Right To Try Act

• The Right To Try Act allows patients with life-threatening conditions to seek experimental treatments.
• It applies when a patient has exhausted approved options and cannot enroll in a clinical trial.
• The investigational drug must have completed a Phase 1 clinical trial and not be approved or cleared by the FDA.
• Patients, their physicians, and drug manufacturers must agree to the treatment.
• The Act aims to accelerate access but does not guarantee treatment availability or efficacy.

What is the Right To Try Act?

The Right To Try Act is a U.S. federal law enacted in 2018 that permits eligible patients with life-threatening diseases to access certain unapproved medical products. These products, which include drugs, biological products, and medical devices, must have successfully completed a Phase 1 clinical trial and remain under investigation by the Food and Drug Administration (FDA). The law aims to provide an alternative pathway for patients who have exhausted all approved treatment options and are not able to enroll in a clinical trial. This legislation empowers patients and their physicians to seek access directly from drug manufacturers, bypassing certain FDA review processes that typically govern expanded access programs. The Right To Try Act explained is designed to accelerate access to potentially life-saving treatments for those with the most urgent medical needs.
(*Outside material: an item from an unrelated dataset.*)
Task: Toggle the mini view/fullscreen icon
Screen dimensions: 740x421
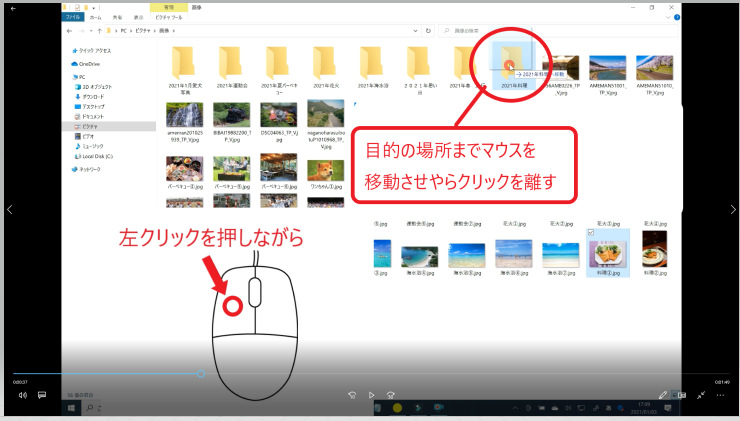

Navigating the Right To Try Act Process

The process for the Right To Try Act involves a specific sequence of steps that patients, physicians, and manufacturers must follow. Unlike traditional expanded access pathways, the Right To Try Act primarily facilitates direct communication between patients and drug developers, with less direct FDA oversight in the approval process for individual patient requests.

Here’s a general overview of the process:

• Physician Recommendation: A licensed physician must diagnose the patient with a life-threatening disease and certify that the patient has exhausted all approved treatment options and is unable to participate in a clinical trial involving the investigational product.
• Manufacturer Agreement: The patient or physician must contact the drug manufacturer directly to request access to the investigational product. The manufacturer is not obligated to provide the drug but may choose to do so.
• Informed Consent: The patient must provide written informed consent, acknowledging the risks and potential benefits of using an unapproved product.
• FDA Notification (Post-Use): While the FDA does not approve individual Right To Try requests, manufacturers are required to submit an annual summary of their Right To Try uses to the FDA. This notification is for data collection and safety monitoring rather than pre-approval.

It’s important to note that the manufacturer must have completed a Phase 1 clinical trial for the drug, and the drug must be under active investigation or development.

Patient Eligibility for Right To Try

Specific criteria must be met for Right To Try Act patient eligibility. These conditions ensure that the law is applied to patients who genuinely have no other viable treatment options and are facing severe health challenges.

To be eligible, a patient must meet all of the following requirements:

• Life-Threatening Disease: The patient must have been diagnosed with a life-threatening disease or condition. This generally refers to a disease or condition where the likelihood of death is high unless the course of the disease is interrupted, or a disease or condition with an immediately life-threatening component.
• Exhausted Approved Treatments: The patient must have exhausted all available FDA-approved treatment options for their disease or condition.
• Inability to Participate in Clinical Trials: The patient must be unable to participate in a clinical trial for the investigational drug. This could be due to various factors, such as not meeting the inclusion/exclusion criteria, geographical limitations, or the unavailability of a suitable trial.
• Phase 1 Completion: The investigational drug must have successfully completed a Phase 1 clinical trial. This indicates that the drug has demonstrated an acceptable safety profile in humans.
• No FDA Approval/Clearance: The investigational drug must not be approved or cleared by the FDA for any use.

The decision to pursue treatment under the Right To Try Act should always be made in close consultation with a qualified physician, considering all potential risks and benefits.